Sinner-Zverev, la primera vez sobre hierba: por qué el servicio puede acortar la distancia

AnalisiJul 124 min
Sinner-Zverev, la primera vez sobre hierba: por qué el servicio puede acortar la distancia

Jannik Sinner y Alexander Zverev se enfrentan hoy en la final de Wimbledon con una estadística que pesa más que el pronóstico: el alemán ha perdido los últimos catorce sets contra Sinner, nueve partidos seguidos. Pero ninguno de estos enfrentamientos se ha jugado nunca sobre hierba, y es precisamente aquí donde el cuadro cambia. Sobre esta superficie el servicio de Zverev deja de ser un golpe más y se convierte en la única palanca capaz de mantenerlo lejos del intercambio que, en los últimos dos años, lo ha hundido sistemáticamente.

Sinner llega como campeón defensor, número uno del mundo, con un balance en su carrera sobre hierba de 35 victorias y 10 derrotas. Zverev, campeón en Roland Garros el mes pasado, persigue el Channel Slam en su quinta final de major. Es la segunda final de Slam entre ambos tras el Abierto de Australia 2025.

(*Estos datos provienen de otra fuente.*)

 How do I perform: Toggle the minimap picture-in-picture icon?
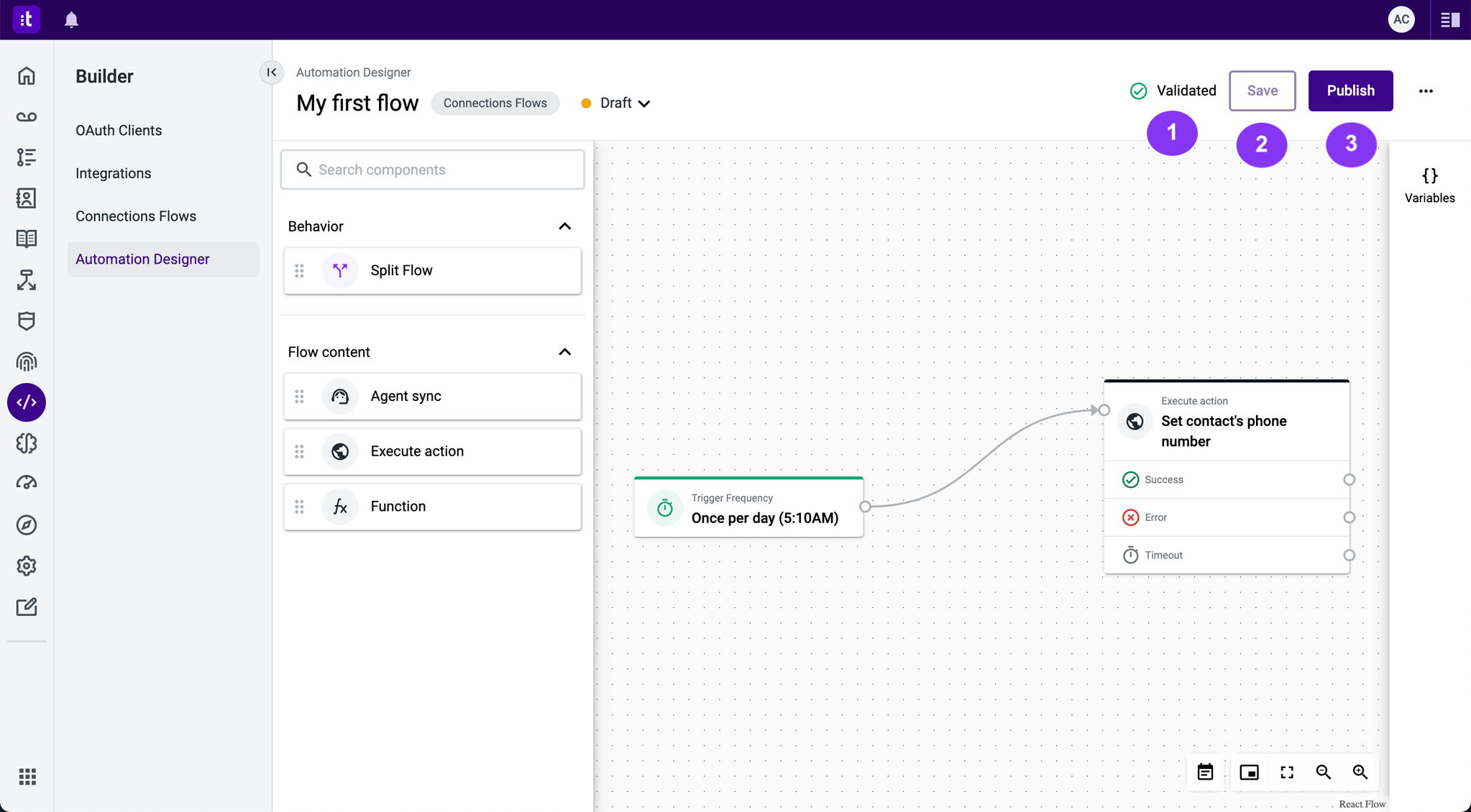coord(1249,772)
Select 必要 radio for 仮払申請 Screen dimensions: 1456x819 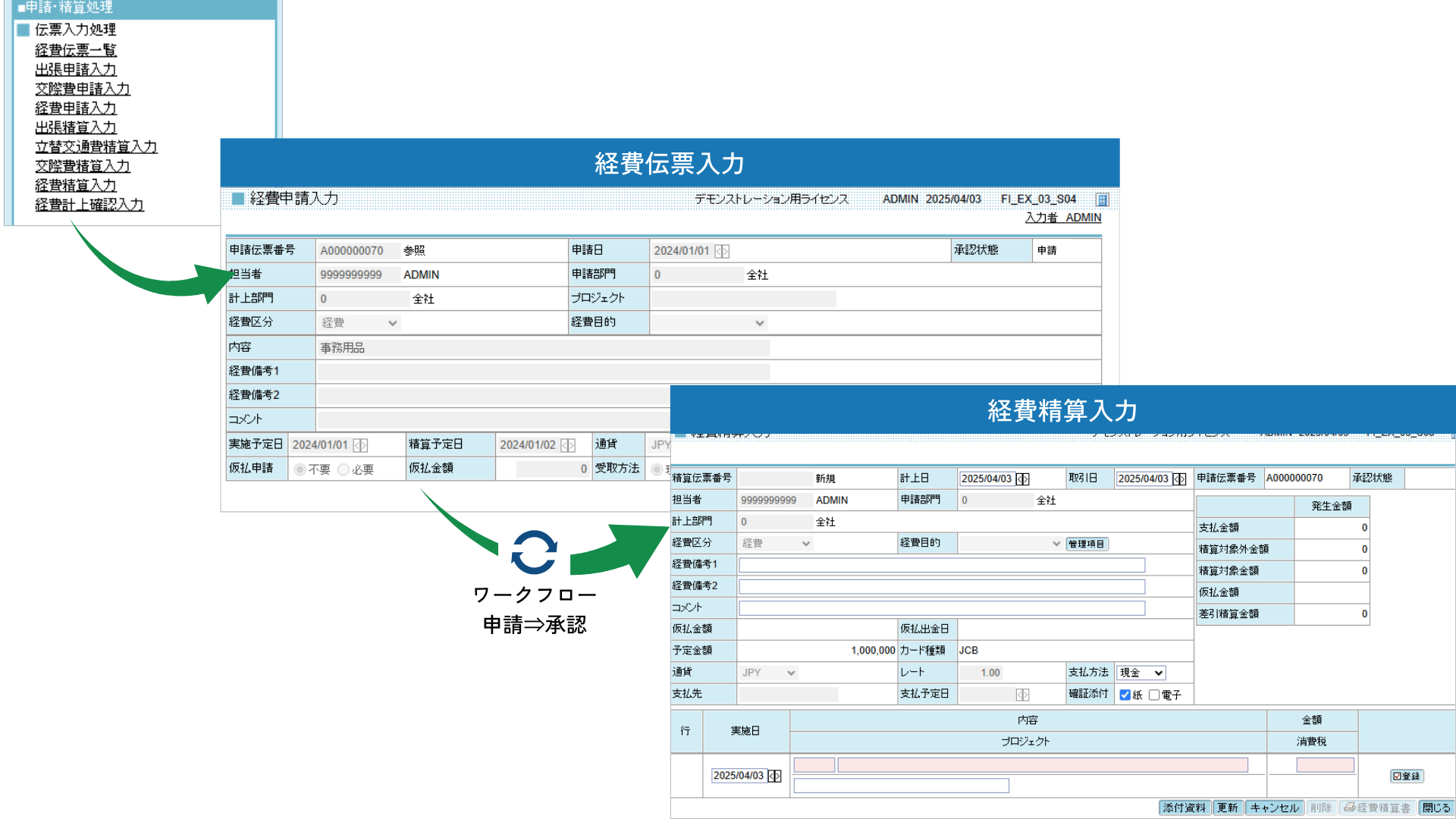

El servicio como plataforma: la variable que añade la hierba

En semifinales contra Arthur Fery, Zverev sirvió con gran potencia, ganando el 78% de los puntos con el primer servicio y quedando casi imbatible también con el segundo. Ese dato del segundo servicio hay que leerlo con cautela, porque Fery es el número 114 del mundo y no resta a la profundidad de Sinner. Pero la velocidad y la altura del punto de impacto de Zverev, a 198 cm, son reales, y la hierba las amplifica: la pelota se queda baja, el tiempo de reacción se acorta, la ventana para responder de forma agresiva se cierra.

Aquí está el sentido táctico de la superficie. En las pistas lentas donde ambos se han enfrentado hasta ahora, la resta de Sinner siempre ha devuelto el intercambio a cero, quitándole a Zverev la ventaja del primer golpe. Sobre hierba ese mecanismo funciona peor. Si el alemán mantiene el primer servicio por encima de cierto umbral y construye el *serve+1* con la derecha, puede jugar turnos de saque enteros sin entrar nunca en el intercambio prolongado. Es el plan, el único, que le permite seguir en el partido.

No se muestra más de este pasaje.